Anglo American attempts to manipulate elections by limiting wide participation of people affected by the Minas Rio mine in Minas Gerais state, Brazil

On 27 August, a conciliation hearing is scheduled between the affected people and representatives of Anglo American. This was the decision of Judge Carlos Alberto de Faria, who granted the request by the Public Ministry of Minas Gerais (MPMG)’s to suspend the mining company’s call to choose the new members of the Coexistence Committee (Comitê de Convivência) by means of an election held via WhatsApp. 

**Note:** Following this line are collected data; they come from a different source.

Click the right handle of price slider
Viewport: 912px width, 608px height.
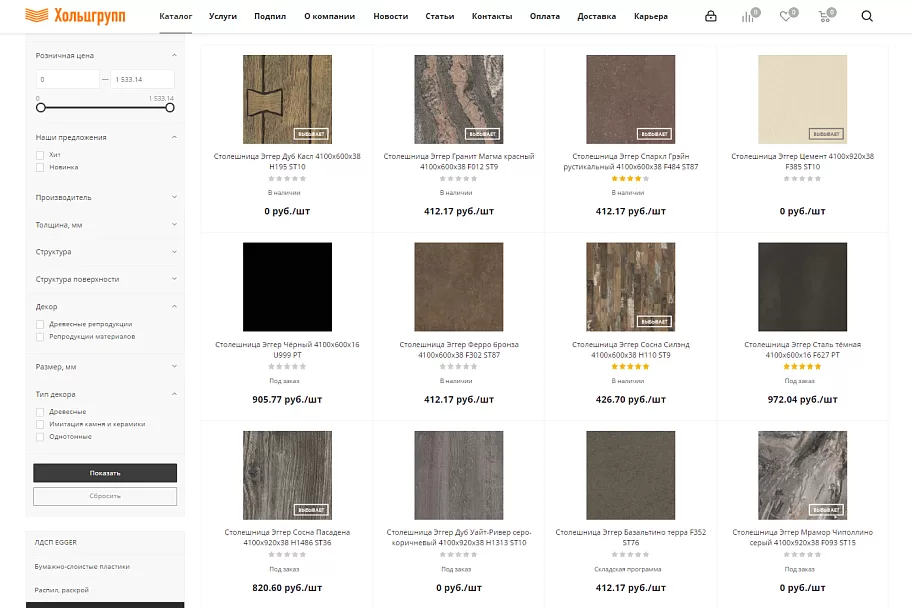[x=170, y=108]

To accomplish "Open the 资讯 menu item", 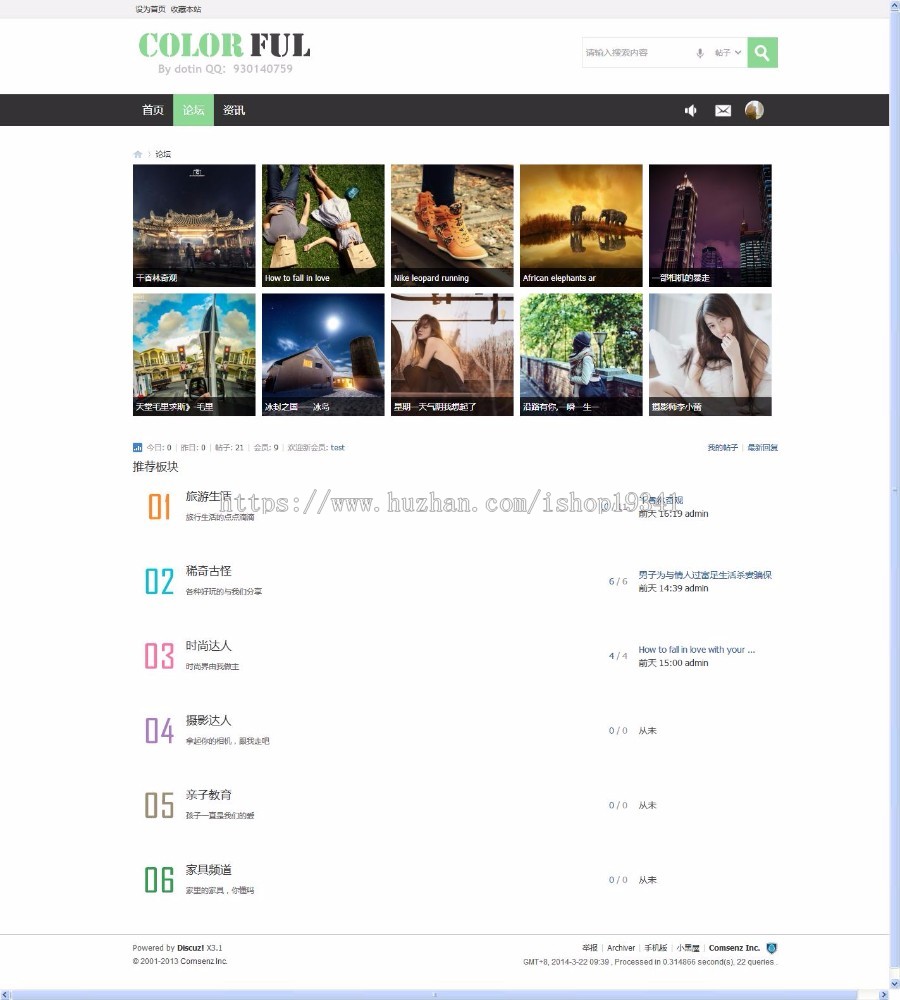I will click(x=233, y=110).
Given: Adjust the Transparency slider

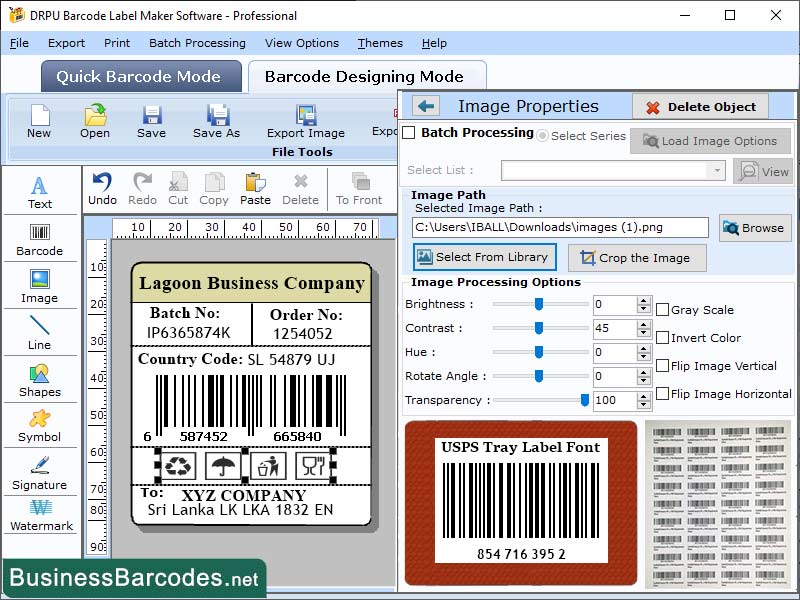Looking at the screenshot, I should 585,400.
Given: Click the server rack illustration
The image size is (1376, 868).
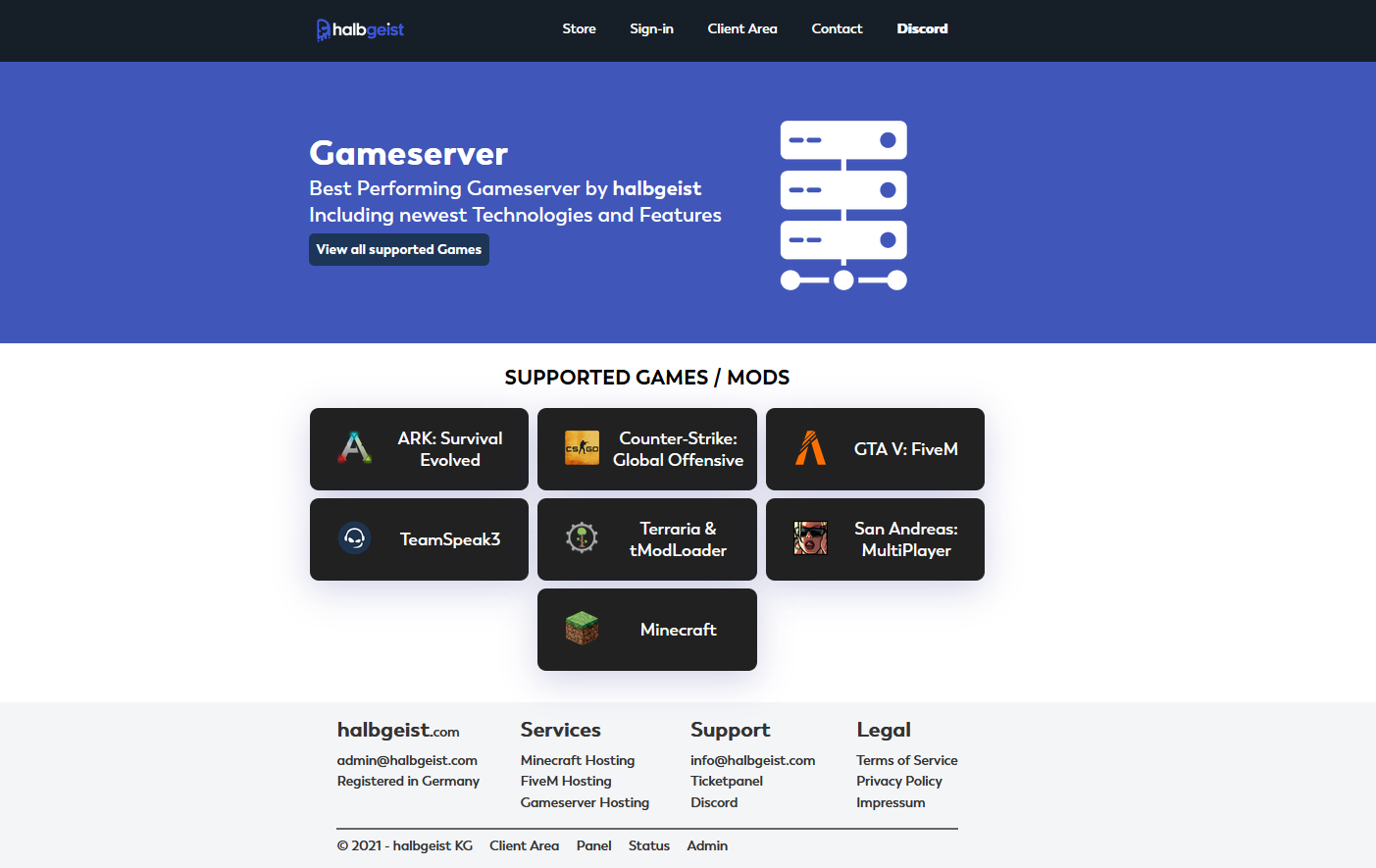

The Committee is part of the Coexistence Program, one of the conditions (#45) of the Environmental Control Plan (PCA) of the preliminary and installation licenses granted to the mining company in January 2018 for the Minas-Rio project, in Conceição do Mato Dentro. Besides monitoring the activities, indicators and results of environmental actions undertaken in the mining project and eventually contributing to the adequacy of these actions, the Committee seeks mediation to resolve conflicts arising from the impacts of this project. Considering that there is no broad access to digital technology in the communities, which are mostly rural, an election via internet application would violate their rights to wide and informed participation in the mediation process – stated the judge in his injunction. 

In a public note, the Community Association of Residents of São Sebastião do Bom Sucesso (ASCOB) states that this decision was favourable to the interests of the communities involved in the Programme. The main point is that Anglo American’s unilateral decision could raise suspicions of irregularities in the process and the election result. Therefore, ASCOB advocates that the choice of new Committee members “must be based on dialogues, transparency of information, and the viability of the means of participation that are the basis of a stable and respectful co-existence”. 

By pursuing the Minas Rio project, Anglo American has forced a number of compromises on affected communities, including accepting the mining operations in the first place and then accepting the establishment of the Coexistence Program. Now it is clearly trying to manipulate the Program in its own interests, undermining still further the ability of local communities to decide on their own affairs. Let us hope that the Conciliation Hearing resolves the current issue in favour of the communities.